* **What to do**: Locate and copy each line in the data that contains the word "agent".

Stored records

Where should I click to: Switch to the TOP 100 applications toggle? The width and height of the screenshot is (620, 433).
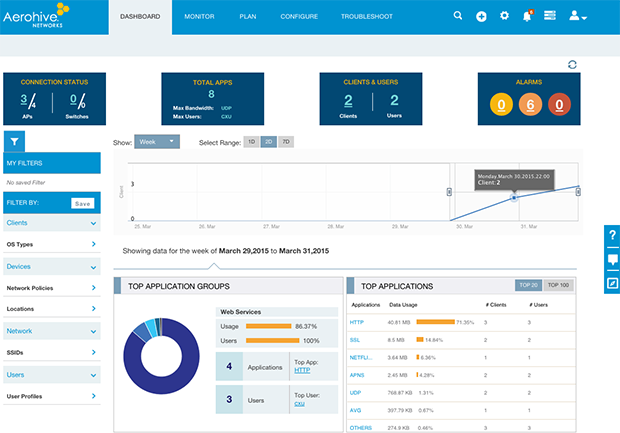[x=557, y=285]
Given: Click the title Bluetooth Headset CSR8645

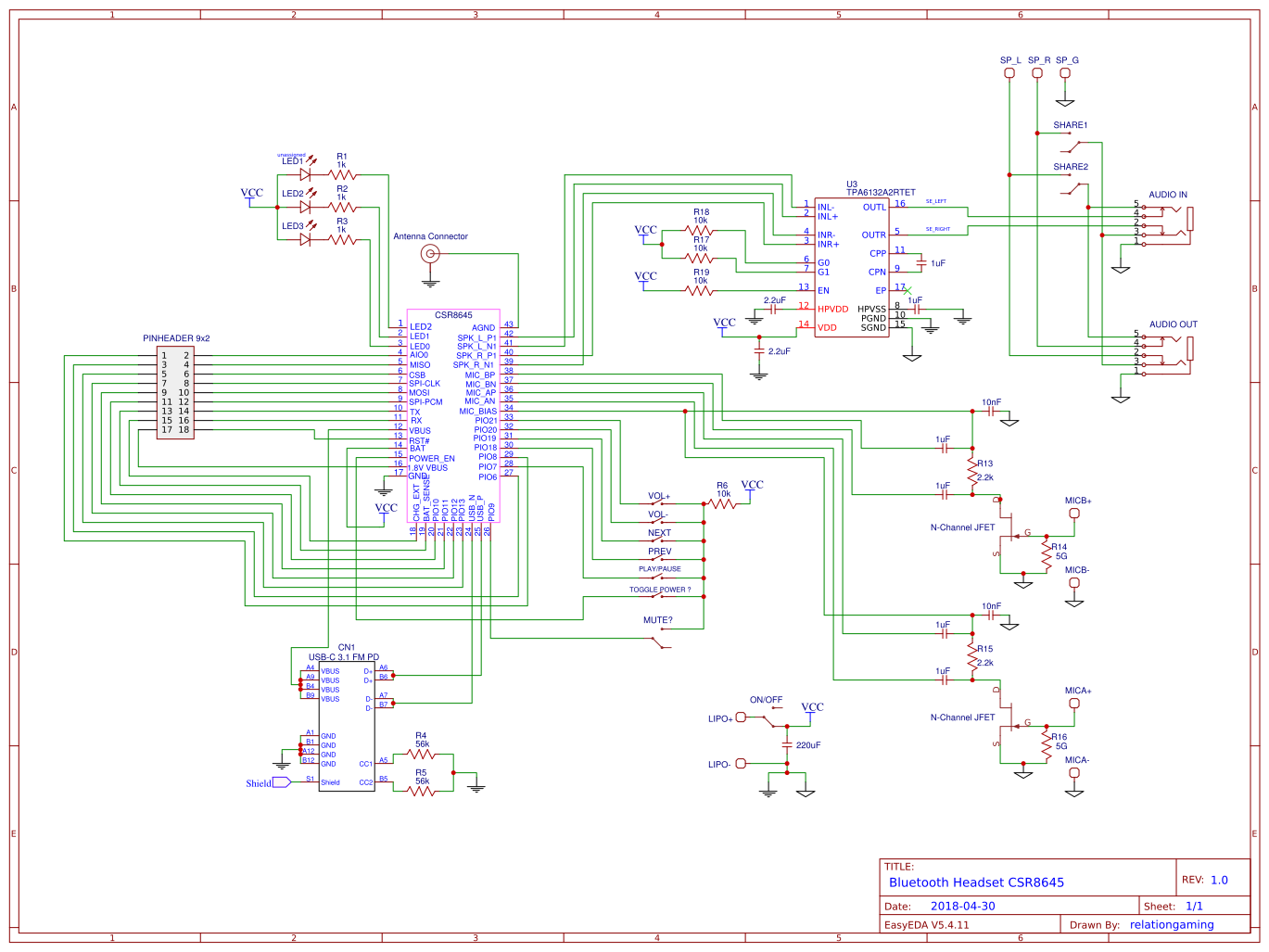Looking at the screenshot, I should coord(976,882).
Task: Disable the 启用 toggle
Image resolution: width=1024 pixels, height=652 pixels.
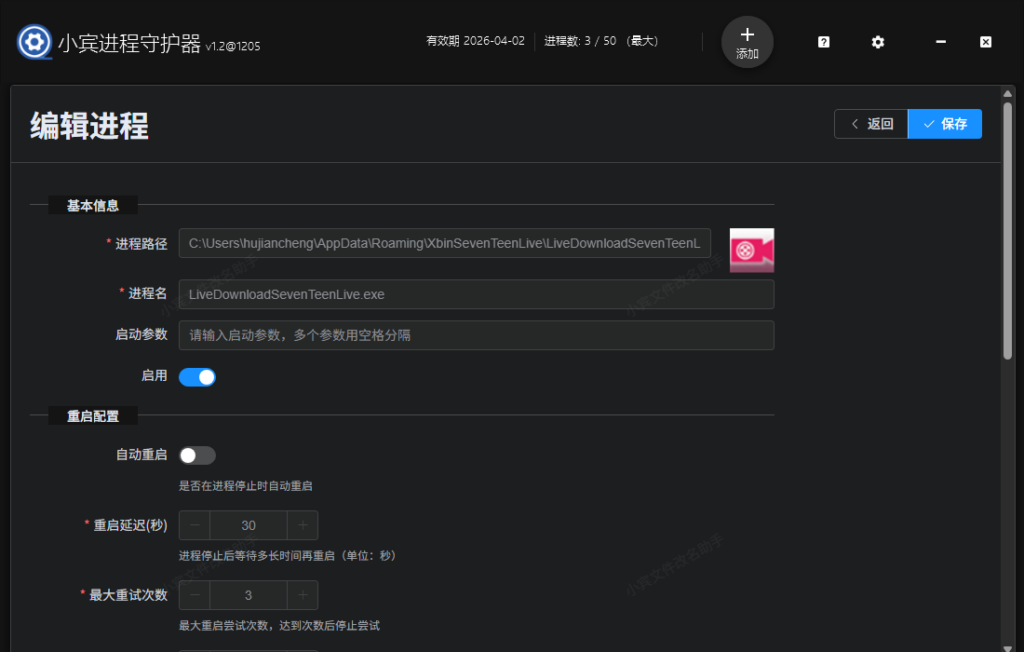Action: 197,377
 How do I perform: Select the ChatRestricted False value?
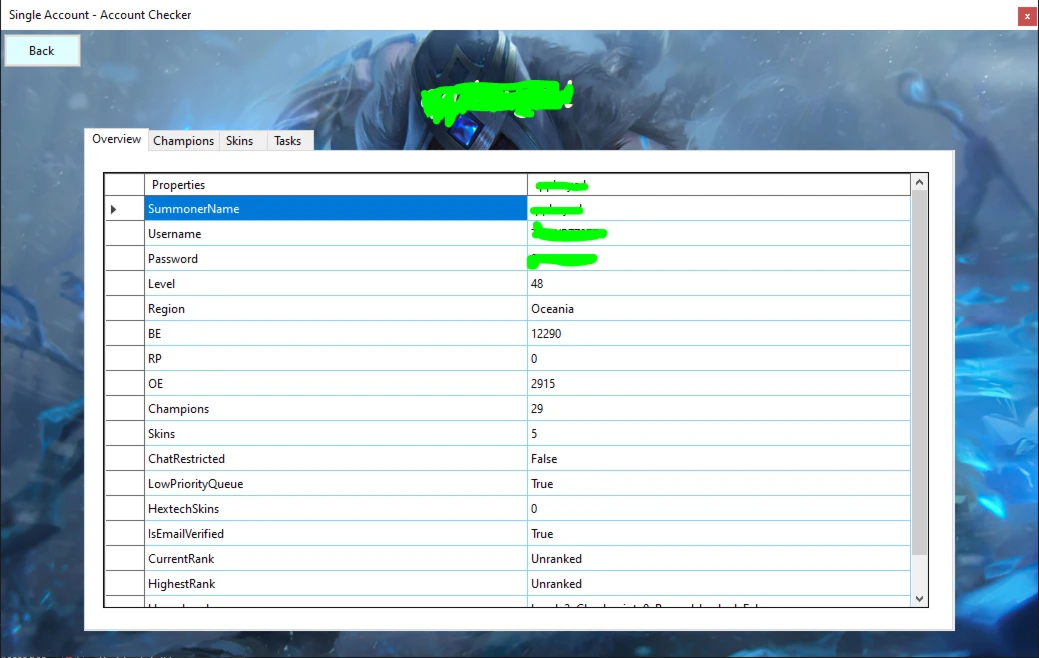coord(718,459)
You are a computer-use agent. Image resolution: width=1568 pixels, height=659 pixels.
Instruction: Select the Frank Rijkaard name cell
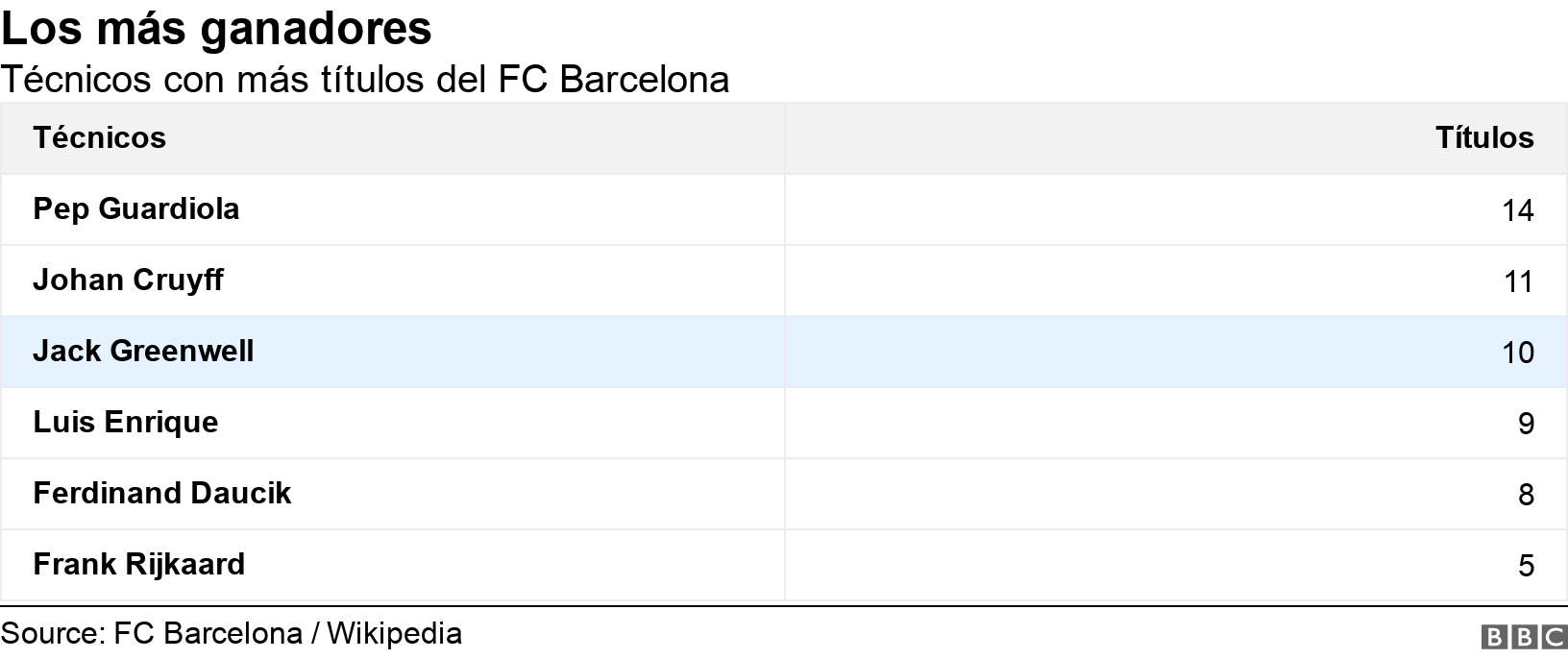(x=139, y=565)
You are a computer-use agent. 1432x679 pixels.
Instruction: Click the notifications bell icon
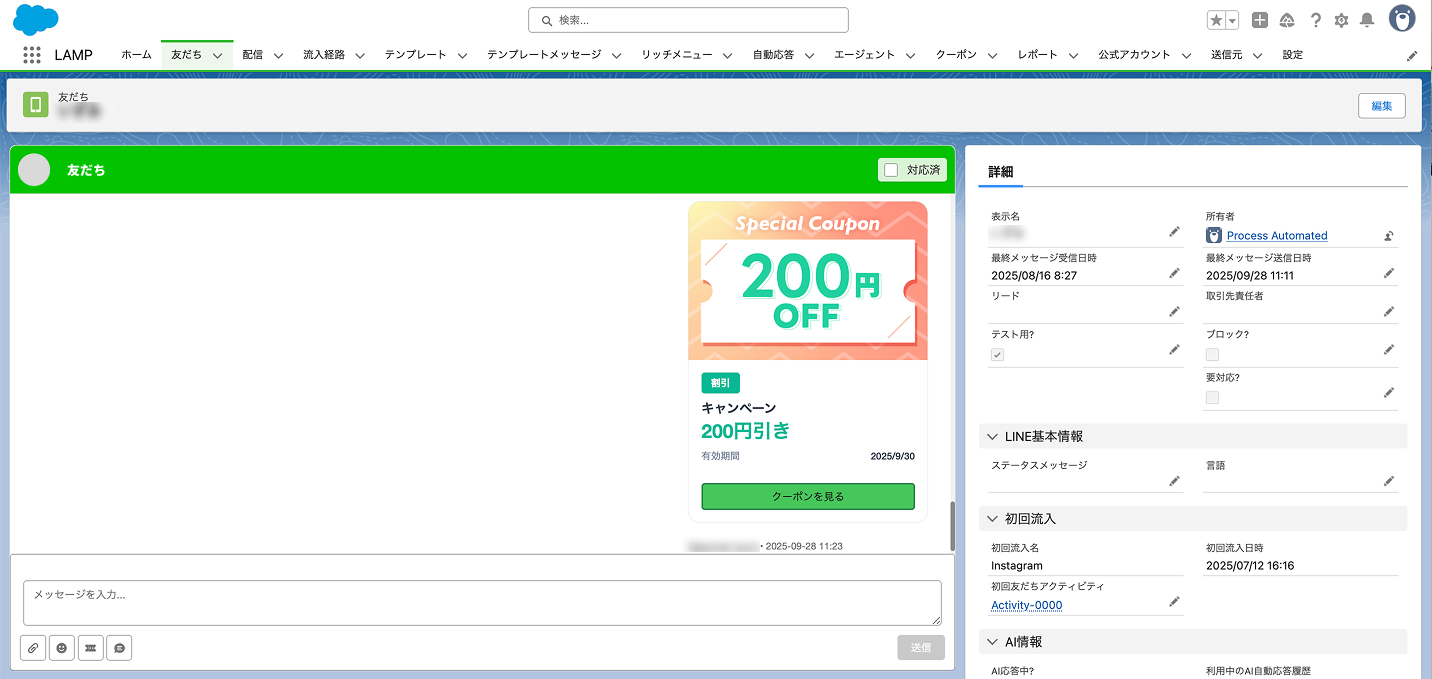pos(1367,20)
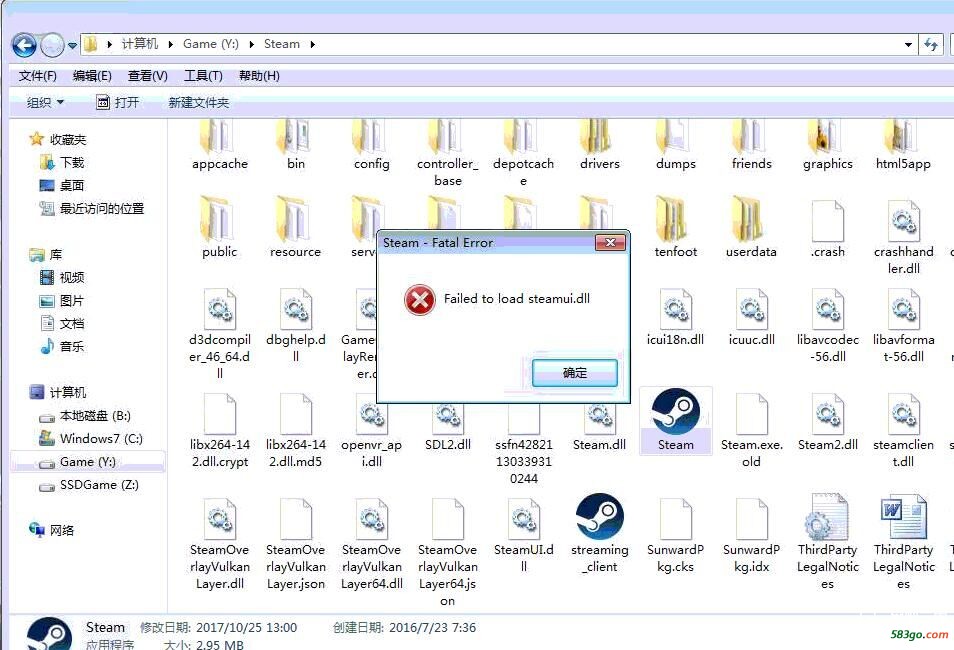954x650 pixels.
Task: Select Windows7 (C:) drive in sidebar
Action: coord(100,438)
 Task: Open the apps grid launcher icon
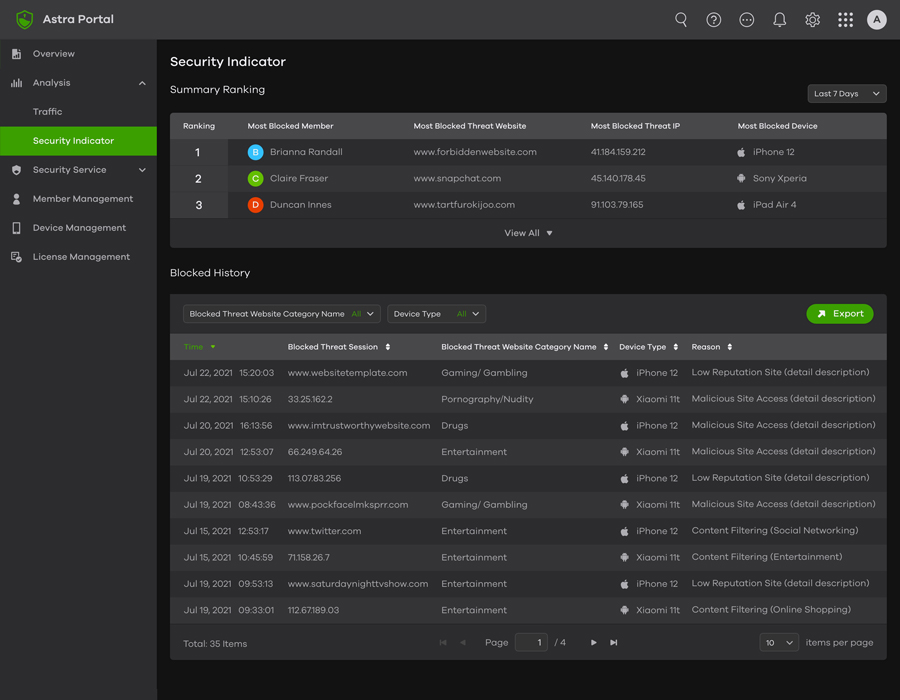846,20
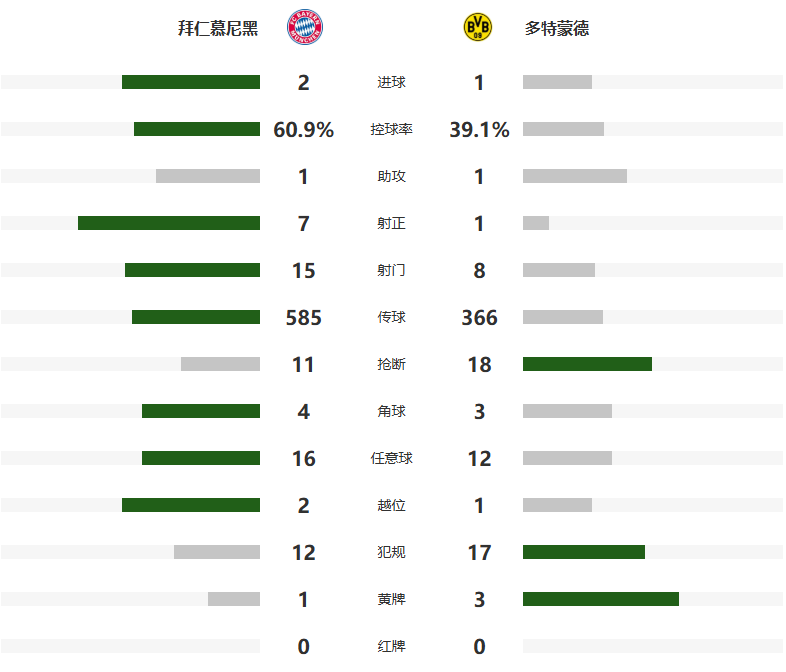Click Bayern's 60.9% possession value
The image size is (786, 672).
click(x=303, y=130)
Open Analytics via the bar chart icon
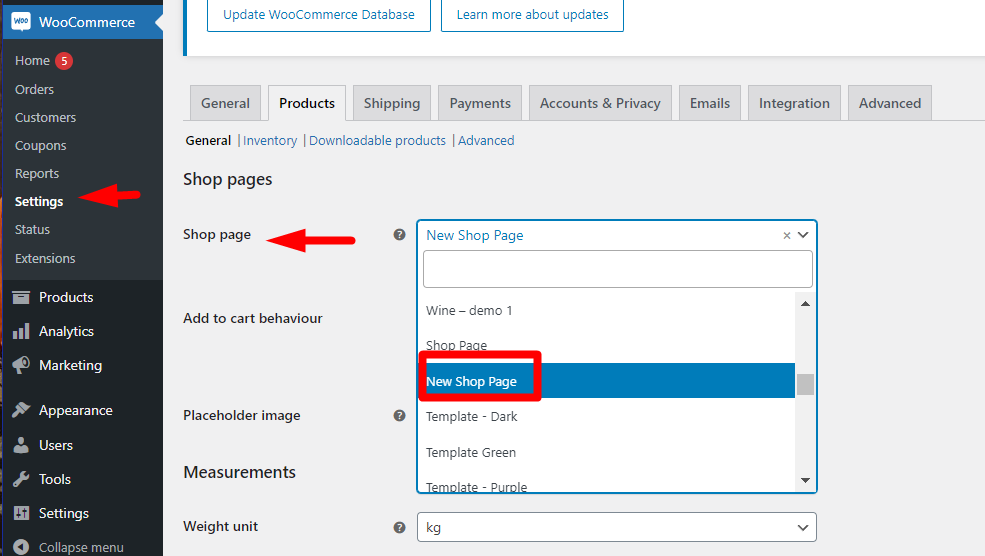985x556 pixels. (x=21, y=331)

* **Reply**:
You are a computer-use agent. Image resolution: width=1568 pixels, height=659 pixels.
You are a computer-use agent. 1432x679 pixels.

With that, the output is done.